**Requirement**: Look below for the line that contains "468x305 pixels.", then copy it and each following line exactly, through and including the line that contains "Pin the 发送窗口 panel".

◆ ◆ ◆

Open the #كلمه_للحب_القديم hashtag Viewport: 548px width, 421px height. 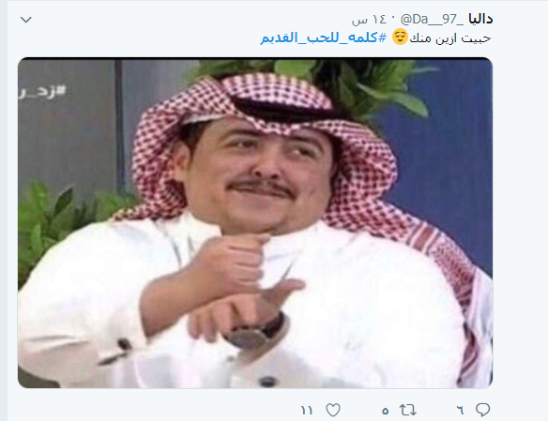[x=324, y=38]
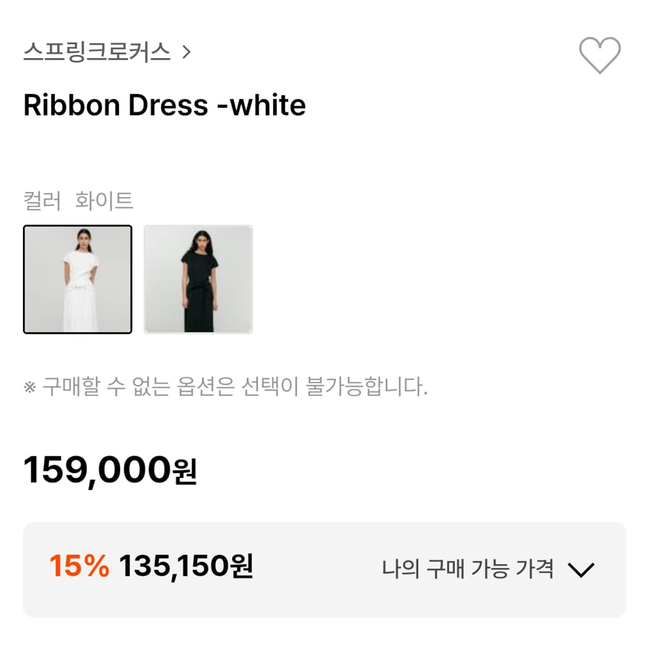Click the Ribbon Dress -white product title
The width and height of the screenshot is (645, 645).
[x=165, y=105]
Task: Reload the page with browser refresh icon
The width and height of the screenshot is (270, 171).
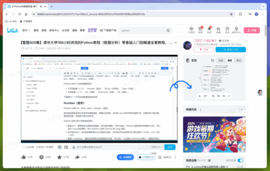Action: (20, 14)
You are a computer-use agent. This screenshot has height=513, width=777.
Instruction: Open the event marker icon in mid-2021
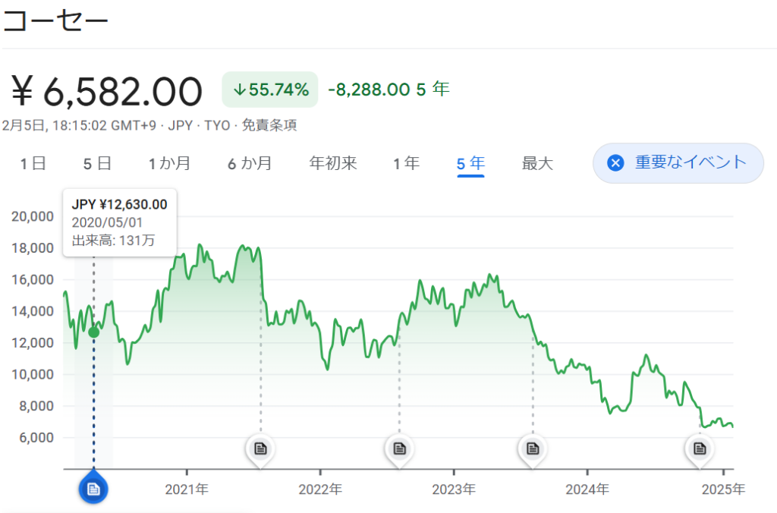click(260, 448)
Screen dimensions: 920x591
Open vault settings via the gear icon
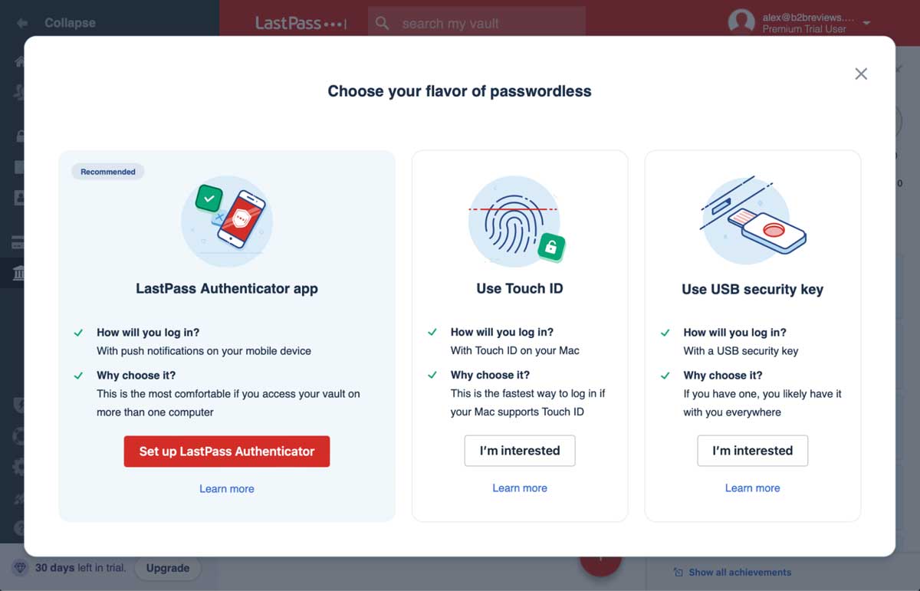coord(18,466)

◆ ◆ ◆

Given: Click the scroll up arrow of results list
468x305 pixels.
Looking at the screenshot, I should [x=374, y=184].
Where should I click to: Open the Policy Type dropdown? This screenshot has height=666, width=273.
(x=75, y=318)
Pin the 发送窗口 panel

◆ ◆ ◆

**Expected answer**:
468x305 pixels.
Looking at the screenshot, I should [x=374, y=184].
Where should I click to: Open the Policy Type dropdown? This screenshot has height=666, width=273.
(x=75, y=318)
Pin the 发送窗口 panel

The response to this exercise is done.